AWS Outage – Ground-Hog Day Meets Murphy’s Law; You Guys Should Get A Room!

AWS Outage

So, here we go again – I’ve said it once, so I’ll say it again. It gives me no pleasure to write another blog post about AWS suffering another outage in their West Virginia Zone. This because of a couple of reasons: First, the publicity – industry analysts and commentators are divided into two camps, some taking the view that AWS is slightly unfit for the purpose (Barb Darrow from Gigaom: “Cloud outage raises more questions about Amazon Cloud” ) and others taking the more pragmatic view that Instagram, Netflix, etc. (AWS customers) could have been more proactive in protecting themselves against their host going offline (Ingrid Lunden from TechCrunch: “Could Instagram and other sites avoid going down with Amazons Ship”)

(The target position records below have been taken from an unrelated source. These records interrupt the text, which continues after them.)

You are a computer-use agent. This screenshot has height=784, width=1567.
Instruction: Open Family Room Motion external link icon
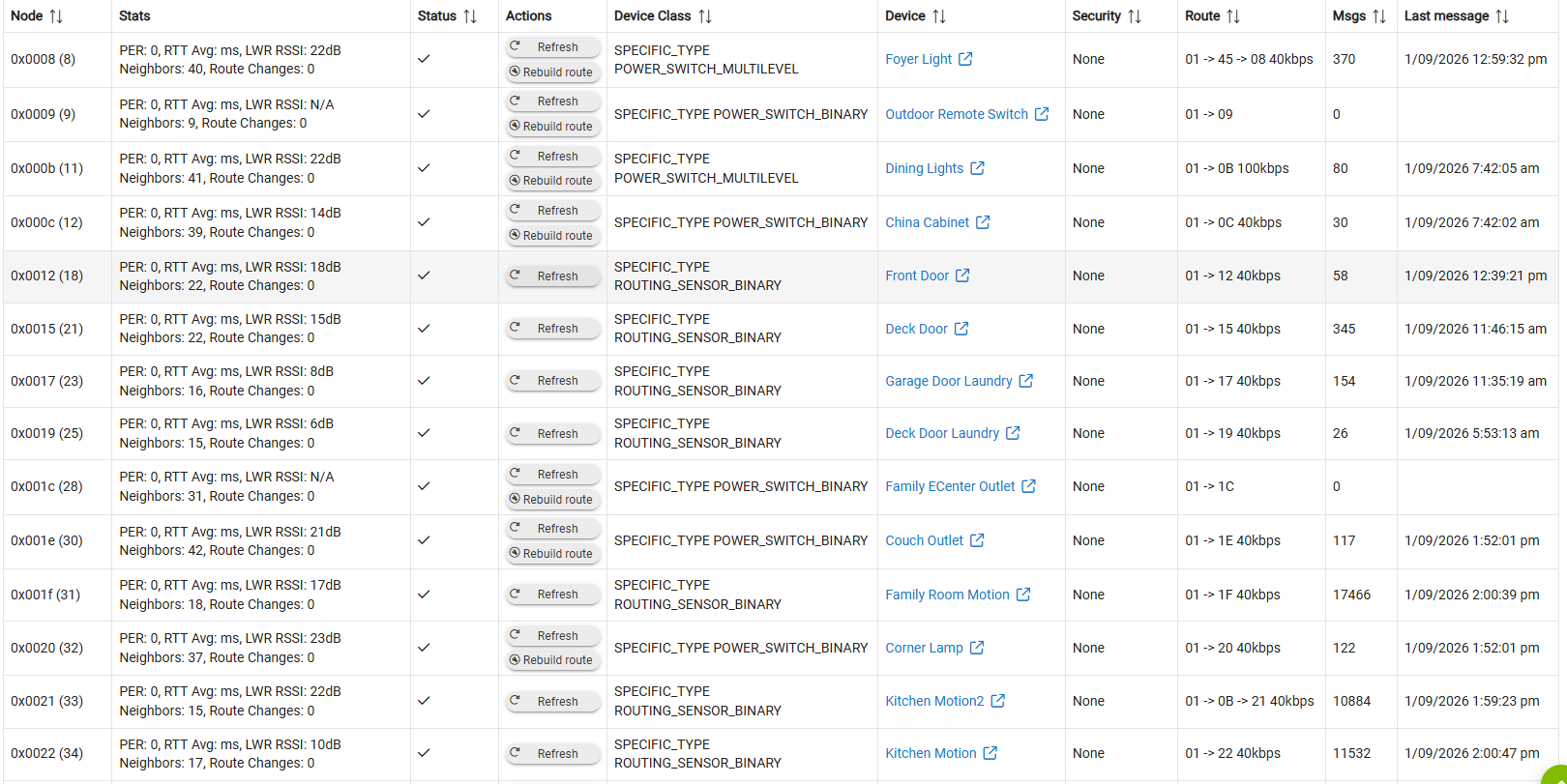[1023, 595]
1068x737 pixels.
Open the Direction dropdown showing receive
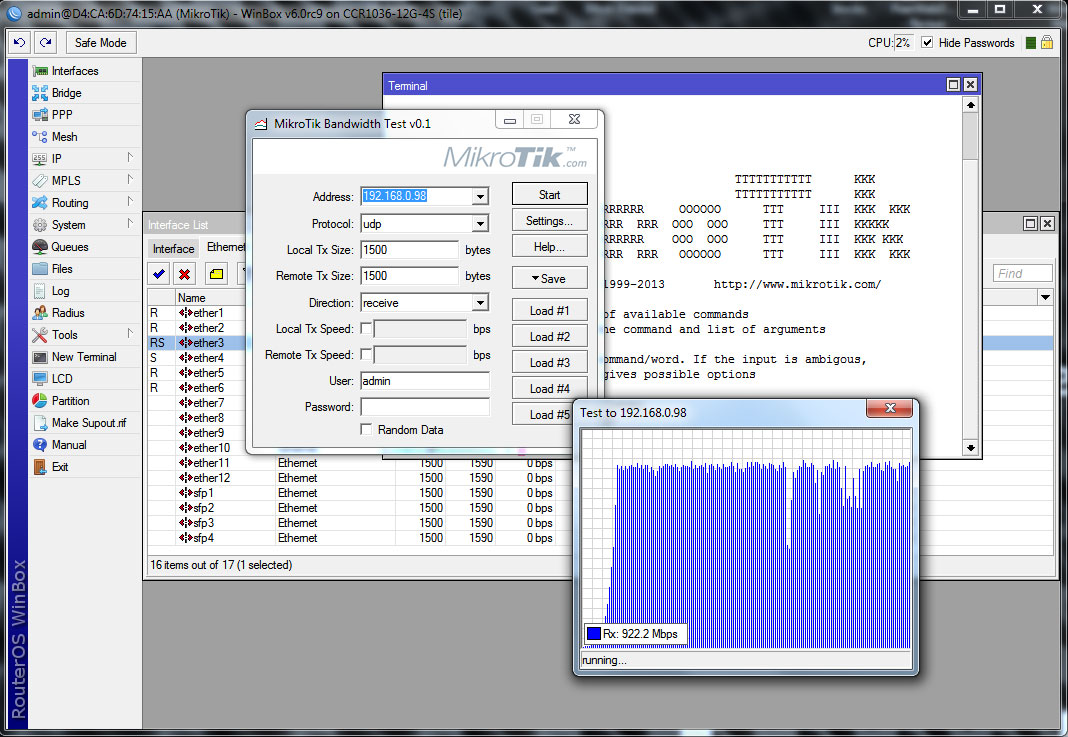480,303
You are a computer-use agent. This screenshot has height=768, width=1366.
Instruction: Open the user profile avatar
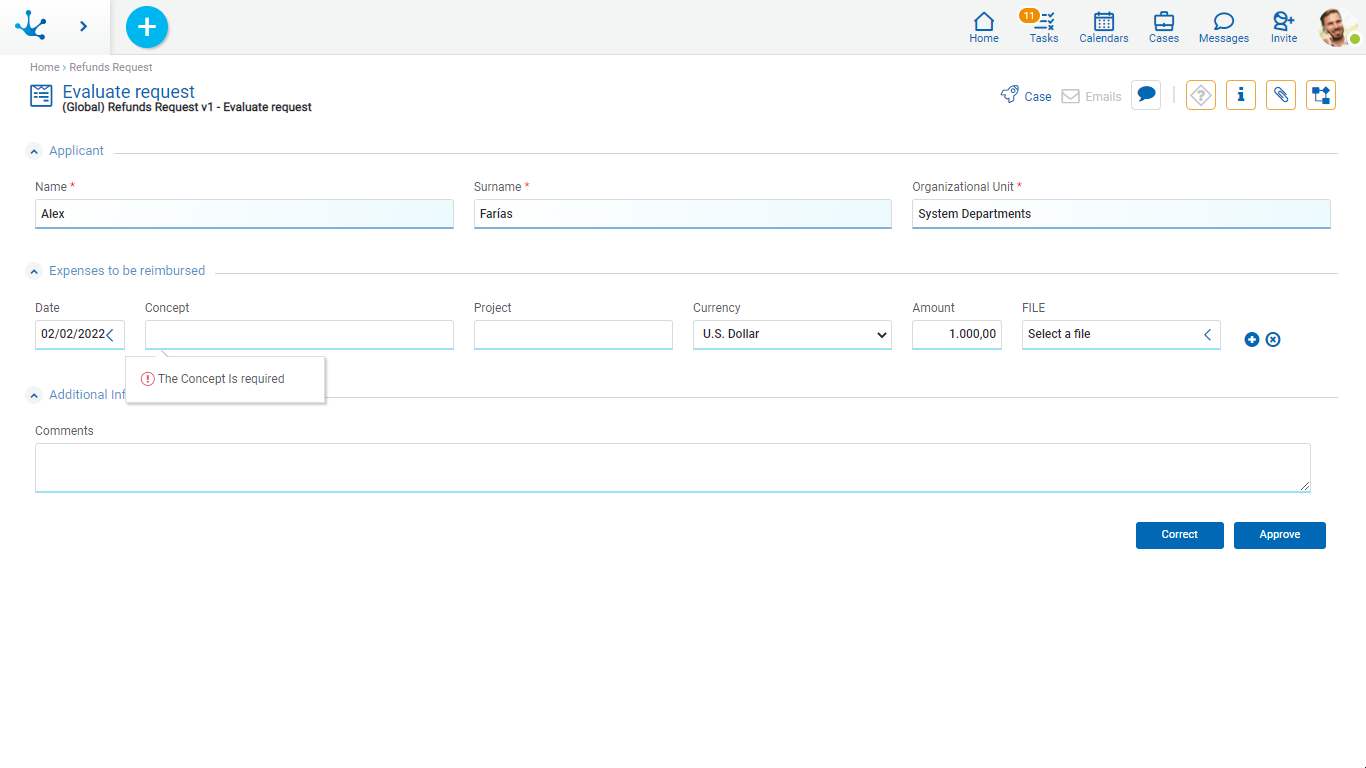1336,27
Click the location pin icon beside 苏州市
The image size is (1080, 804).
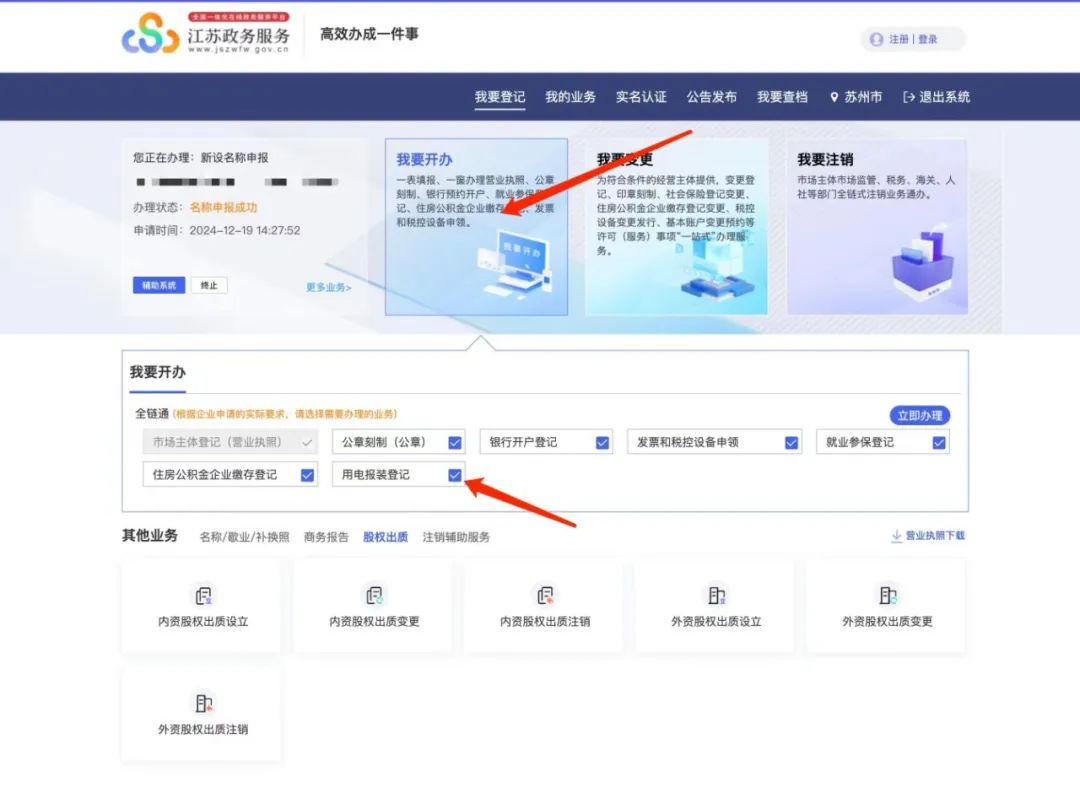click(836, 96)
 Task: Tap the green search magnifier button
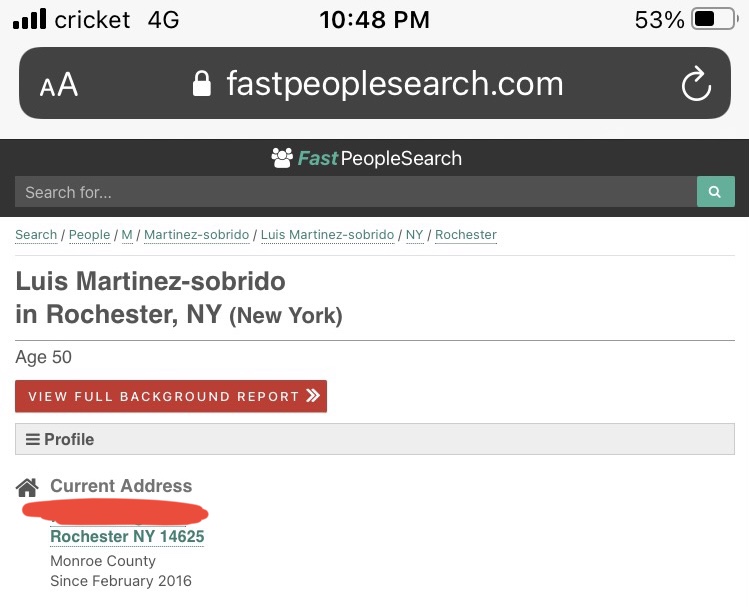[716, 192]
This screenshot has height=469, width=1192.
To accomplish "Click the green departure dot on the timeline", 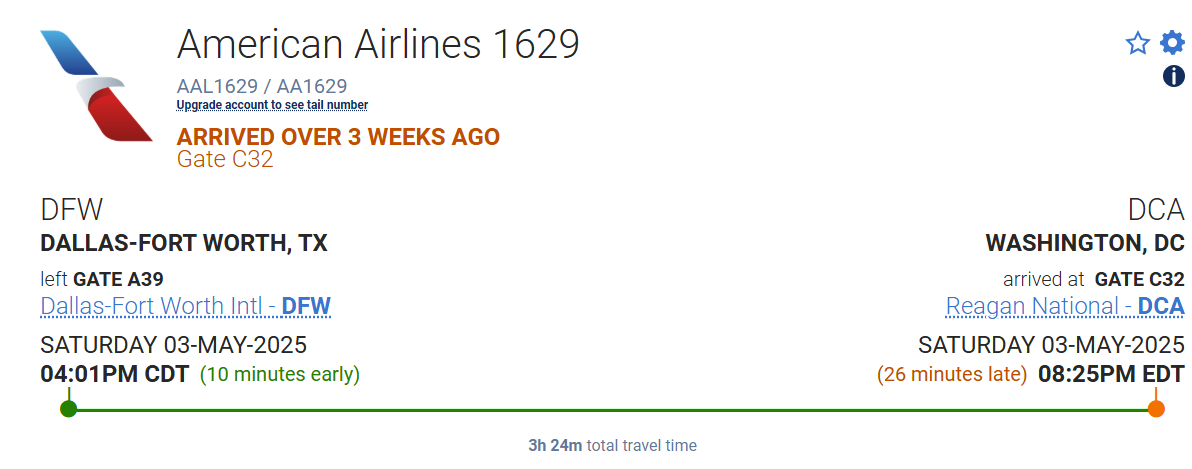I will [x=68, y=408].
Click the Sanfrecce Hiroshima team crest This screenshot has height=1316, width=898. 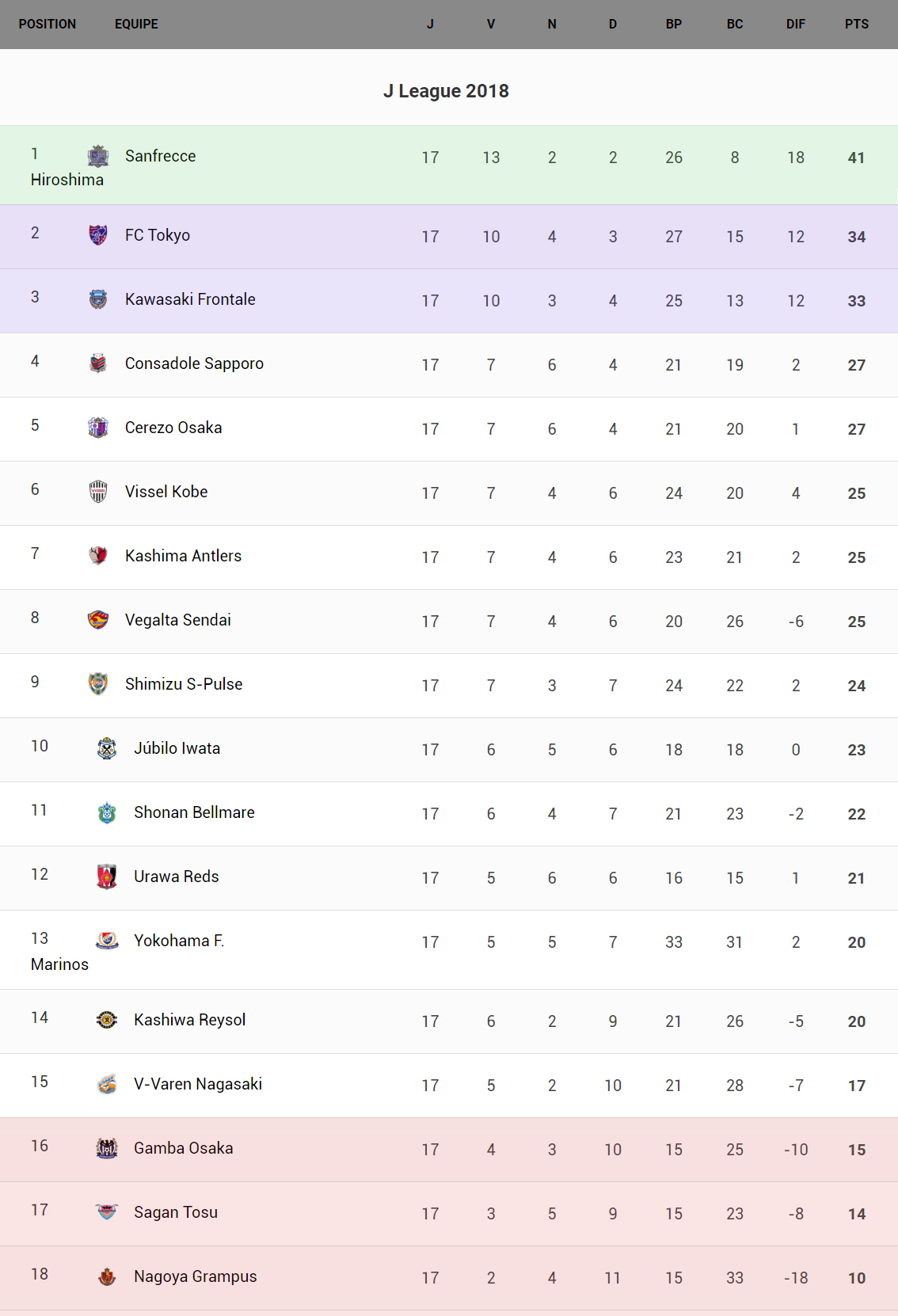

The twitter feed kicked in on Saturday morning after the outage on Friday night, and when I saw the first few tweets coming in, I thought it was just people catching up and re-posting regarding the previous AWS issue only two weeks before. But no; it was groundhog day all over again – storm hits; power cut; generators didn’t work; elastic cloud falls over; sites go down!

Checking the hash tags for #Netflix, #Instagram, #AWS and #AWSoutage, I saw all the expected reactions – AWS customers posting stuff like this:

Nearly 28,000 re-tweets, and similar for NetFlix, Pinterest, and Heroku.

The publicity for all of these companies is clearly not good – consumers don’t care or even know what a “host” is. Unless you work in IT, why would you care or want to know? To a consumer, the service they either pay for (Netflix) or use on an hourly basis (Instagram) just doesn’t work, and that type of damage is difficult to undo.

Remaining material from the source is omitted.